__WORK ORDER 1__: In the passage on transposable elements as a source of genetic variation, what is the lowest half-life given for the three Angela families?
__WORK ORDER 2__: Write out the portion of the passage on transposable elements as a source of genetic variation from "Because population genetic" up to and including "are solo LTRs.", word for word.

##### DOCUMENT EXTRACT

TEs as a source of genetic variation: burst or business as usual?
The survival curves for the three Angela families are steep (Fig. 3): half‐lives are as low as 66 kyr, to our knowledge the fastest rate described so far among plant TEs. Because other causes of TE ‘death’ such as purifying selection are not considered and solo LTR ages are upper‐limit estimates (see Material and Methods), actual death rates might be even higher. Previous estimates at the superfamily level found half‐lives of 1265 kyr for Gypsy and 859 kyr for Copia elements in B. distachyon (International Brachypodium Initiative, 2010). Our analysis shows that these numbers misrepresent the turnover of highly active families by an order of magnitude because they average over active and inactive lineages. The same might be true for half‐life estimates in other species, notably the Copia half‐life estimates of 790 kyr in rice (Wicker & Keller, 2007), 472 kyr in Arabidopsis (Pereira, 2004), and 260 kyr in Medicago trunculata (Wang & Liu, 2008).
Beyond providing an explanation for the small genome size of B. distachyon, the high sequence turnover driven by solo LTR formation advises caution in interpreting skewed age distributions as evidence for a recent activation or ‘burst’ of transposition. A left‐biased age distribution is compatible with both an increased recent activity and a constant transposition rate combined with rapid removal (Dai et al., 2018). Indeed, patterns of TE polymorphisms in 53 diverse natural accessions of B. distachyon are difficult to reconcile with transpositional bursts (Stritt et al., 2018). In this previous study we found 3627 nonreference TE insertions, mainly Angela, SIRE and RLG_BdisC152 elements segregating at low population frequencies, but no evidence for lineage‐specific amplifications of single families, as might be expected if local stress had activated specific TEs (Makarevitch et al., 2015).
Because population genetic surveys of TE polymorphisms rely on discordant read‐pair and splitread methods (Ewing, 2015), they treat TE insertions as presence/absence data and cannot distinguish between intact and truncated copies. By comparing the genomes of Bd21 and BdTR7a, we found that three quarters of the LTR‐RTs which are not conserved between Bd21 and BdTR7a are solo LTRs, most of them belonging to the Angela lineage. This further illustrates the rapidity of solo LTR formation and suggests that a large proportion of the polymorphisms previously identified also are solo LTRs.
Finally, we observed that nonconserved TEs occur closer to genes than conserved insertions. This is consistent with purifying selection shaping the distribution of TEs in the genome, a process important in small, gene‐dense genomes where the insertion of large TEs is likely to disrupt coding or regulatory sequences (Stritt et al., 2018). In this light, conserved, old TEs are conserved and old because they occupy places in the genome where they interfere little with host fitness, whereas nonconserved TEs are primarily recent, low‐frequency variants which are less likely to reach high frequencies the closer they are to genes. Stronger selection against long TEs could explain, together with the centromere specificity of some Gypsy families, why Copia elements tend to occur closer to genes than the typically much larger Gypsy elements, as observed in B. distachyon as well as other plant species (Pereira 2004; Carpentier et al., 2019).

##########
##### GIVEN ENTRIES

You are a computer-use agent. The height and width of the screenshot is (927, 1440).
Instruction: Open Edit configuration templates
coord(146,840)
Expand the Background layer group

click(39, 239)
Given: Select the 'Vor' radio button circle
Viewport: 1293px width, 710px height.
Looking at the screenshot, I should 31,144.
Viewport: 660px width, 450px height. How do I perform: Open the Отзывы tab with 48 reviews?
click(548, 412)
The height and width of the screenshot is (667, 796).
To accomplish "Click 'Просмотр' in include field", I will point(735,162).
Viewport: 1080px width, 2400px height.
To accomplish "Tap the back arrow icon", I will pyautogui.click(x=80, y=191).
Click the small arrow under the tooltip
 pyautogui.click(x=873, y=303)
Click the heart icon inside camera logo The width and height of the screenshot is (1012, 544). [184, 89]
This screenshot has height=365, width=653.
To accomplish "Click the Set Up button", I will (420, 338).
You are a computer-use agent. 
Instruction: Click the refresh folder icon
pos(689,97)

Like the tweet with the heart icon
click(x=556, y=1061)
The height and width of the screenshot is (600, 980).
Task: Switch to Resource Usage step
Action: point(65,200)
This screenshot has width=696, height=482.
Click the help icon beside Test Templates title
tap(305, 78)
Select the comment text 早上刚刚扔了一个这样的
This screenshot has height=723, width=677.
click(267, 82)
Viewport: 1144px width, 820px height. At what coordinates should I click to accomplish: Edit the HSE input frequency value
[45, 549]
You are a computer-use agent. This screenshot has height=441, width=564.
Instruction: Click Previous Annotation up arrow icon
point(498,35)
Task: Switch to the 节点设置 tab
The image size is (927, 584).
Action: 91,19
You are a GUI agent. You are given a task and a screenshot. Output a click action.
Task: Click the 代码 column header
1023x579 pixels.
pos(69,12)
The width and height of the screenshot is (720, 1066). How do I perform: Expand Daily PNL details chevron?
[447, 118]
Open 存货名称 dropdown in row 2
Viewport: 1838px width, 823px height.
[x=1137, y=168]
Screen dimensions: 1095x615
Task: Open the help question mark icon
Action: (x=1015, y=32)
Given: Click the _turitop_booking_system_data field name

##########

__EXPECTED OUTPUT 1__: As low as 66 kyr.

__EXPECTED OUTPUT 2__:
Because population genetic surveys of TE polymorphisms rely on discordant read‐pair and splitread methods (Ewing, 2015), they treat TE insertions as presence/absence data and cannot distinguish between intact and truncated copies. By comparing the genomes of Bd21 and BdTR7a, we found that three quarters of the LTR‐RTs which are not conserved between Bd21 and BdTR7a are solo LTRs, most of them belonging to the Angela lineage. This further illustrates the rapidity of solo LTR formation and suggests that a large proportion of the polymorphisms previously identified also are solo LTRs.